PASSAGE PROVIDED
Best Translated Book Award
Based on Wikipedia: Best Translated Book Award
Here's a sobering fact about American reading habits: only about three percent of all books published in the United States each year are translations. Three percent. In most European countries, that number hovers between twenty-five and forty percent. This means that the vast majority of American readers spend their entire lives confined to literature originally written in English, missing out on the rich traditions of Hungarian magical realism, Norwegian introspection, Arabic poetry, and countless other literary worlds.
The Best Translated Book Award was born from this disparity—and from an organization that took its name from that damning statistic.
A Prize Named After a Problem
Three Percent is the online literary magazine of Open Letter Books, which itself is the translation press of the University of Rochester. The name is simultaneously a badge of honor and an indictment. These are people who have dedicated their professional lives to the three percent, fighting to expand it one book at a time.
In 2008, Three Percent launched the Best Translated Book Award with a simple but radical premise: recognize not just the translator's craft, but the entire ecosystem that brings foreign literature to American readers. The judges evaluated what they called "the entire package"—the original author's vision, the translator's interpretation, the editor's refinement, and the publisher's commitment to bringing the work into English.

COLLECTED DATA
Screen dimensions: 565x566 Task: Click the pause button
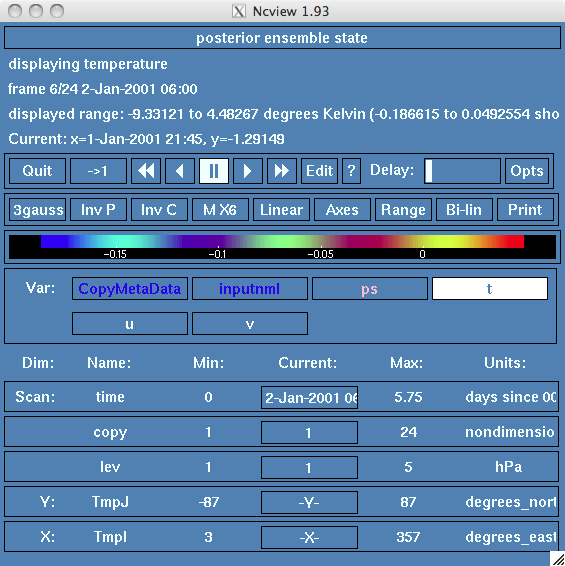(x=214, y=171)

LIST OF TASKS
a – In what year did Three Percent launch the prize, according to the passage about the Best Translated Book Award?
b – Return the part of the passage about the Best Translated Book Award that runs from "The Best Translated Book Award was" to "book at a time.", copied word for word.
The data above are separate material with no connection to the passage.

RESULTS FOR EACH TASK
a – In 2008.

b –
The Best Translated Book Award was born from this disparity—and from an organization that took its name from that damning statistic.
A Prize Named After a Problem
Three Percent is the online literary magazine of Open Letter Books, which itself is the translation press of the University of Rochester. The name is simultaneously a badge of honor and an indictment. These are people who have dedicated their professional lives to the three percent, fighting to expand it one book at a time.